La tecnología: nueva deidad

Hoy la palabra tecnología ha pasado a ser mágica. Incluso mutó su carga semántica: ya no es el conjunto de prácticas que posibilita la fabricación de un producto (etimológicamente, del griego techné, que significa ‘tarea’, ‘realización’).

Por el contrario, pasó a ser sinónimo de ciencia, de saber. Por cuestiones histórico-sociales determinadas, el mundo capitalista moderno la ha entronizado. Y puede decirse que vivimos una cultura de veneración de la tecnología.

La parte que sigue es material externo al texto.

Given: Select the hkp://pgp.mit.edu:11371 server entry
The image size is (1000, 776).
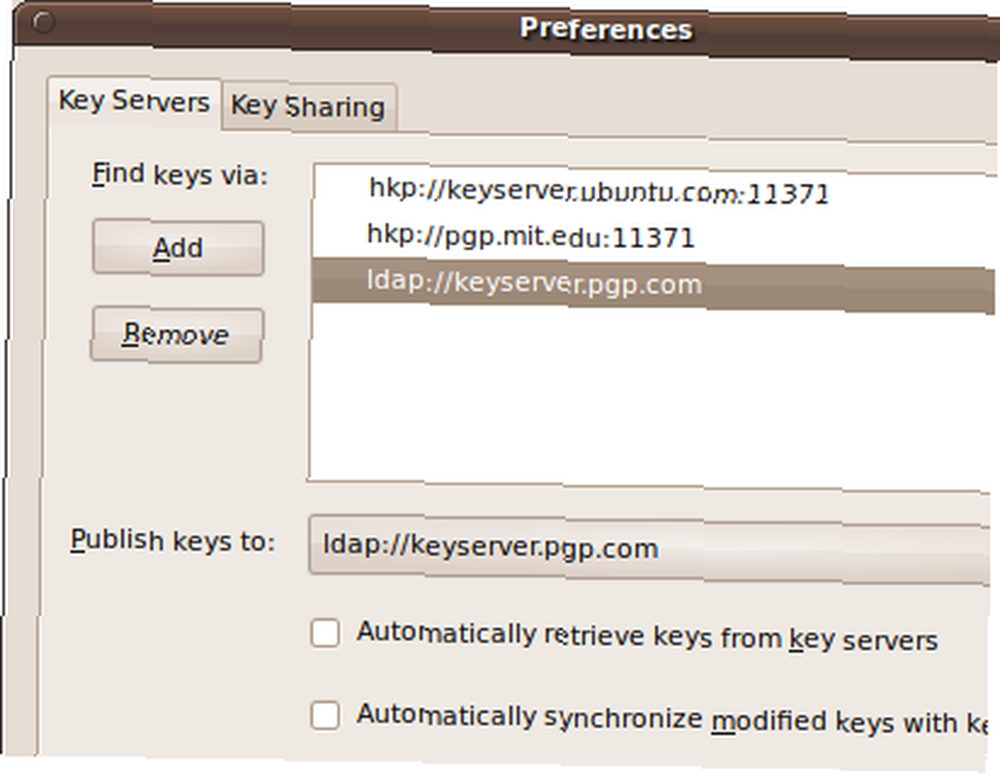Looking at the screenshot, I should point(654,237).
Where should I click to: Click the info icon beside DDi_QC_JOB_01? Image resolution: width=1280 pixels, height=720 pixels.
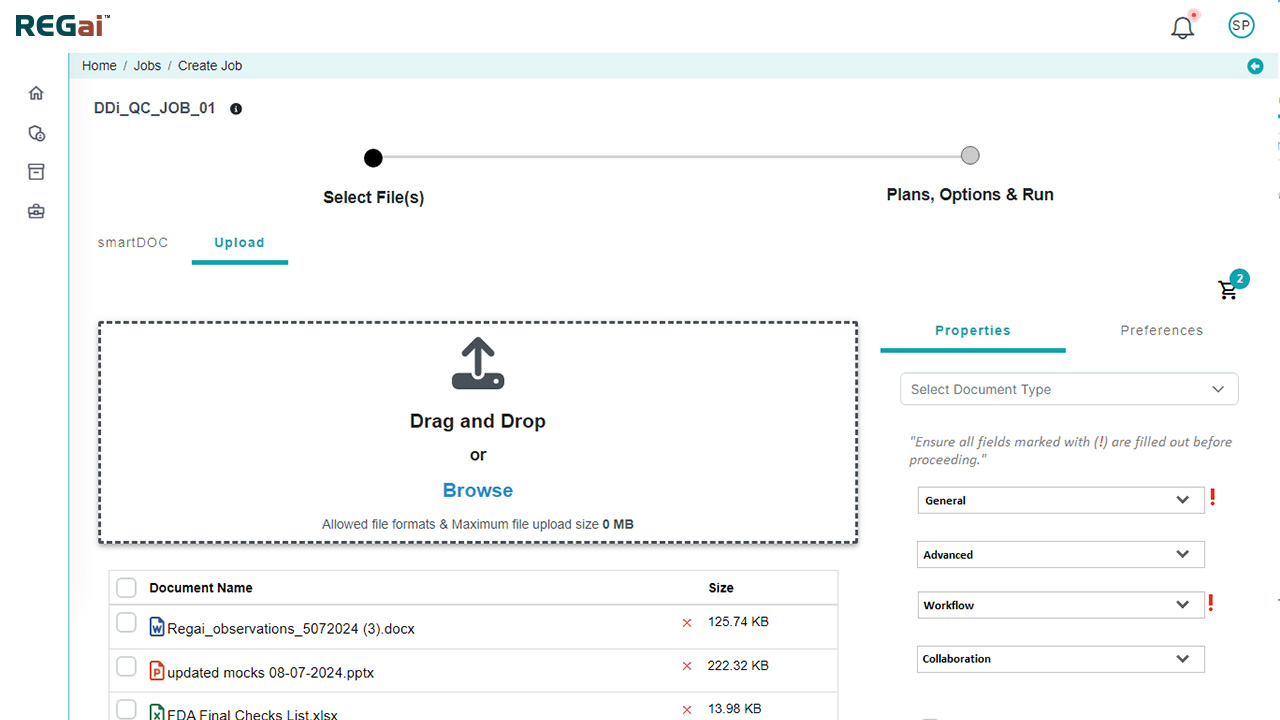pyautogui.click(x=236, y=109)
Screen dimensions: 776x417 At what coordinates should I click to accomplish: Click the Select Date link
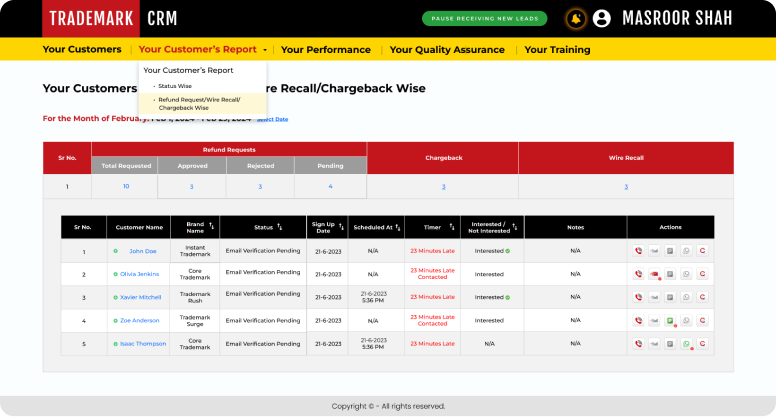pos(272,119)
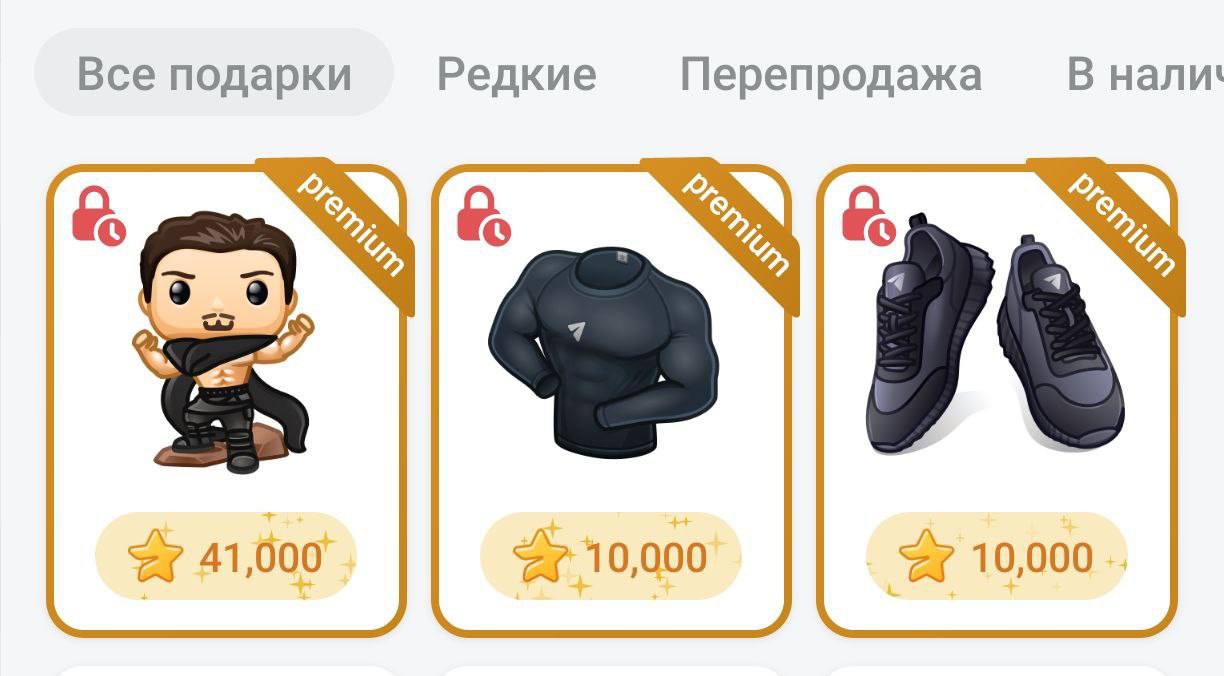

Desarrollo técnico es sinónimo de progreso en el conocimiento. Casi como respuesta condicionada a un estímulo, decir tecnología evoca avance triunfal de la ciencia. Pero ciencia no es lo mismo que tecnología.

En sentido estricto, cada época histórica tiene su correspondiente tecnología. Cada pueblo desarrolla una determinada capacidad para asegurar su subsistencia. En definitiva, eso es la tecnología: la forma en que se organiza el trabajo.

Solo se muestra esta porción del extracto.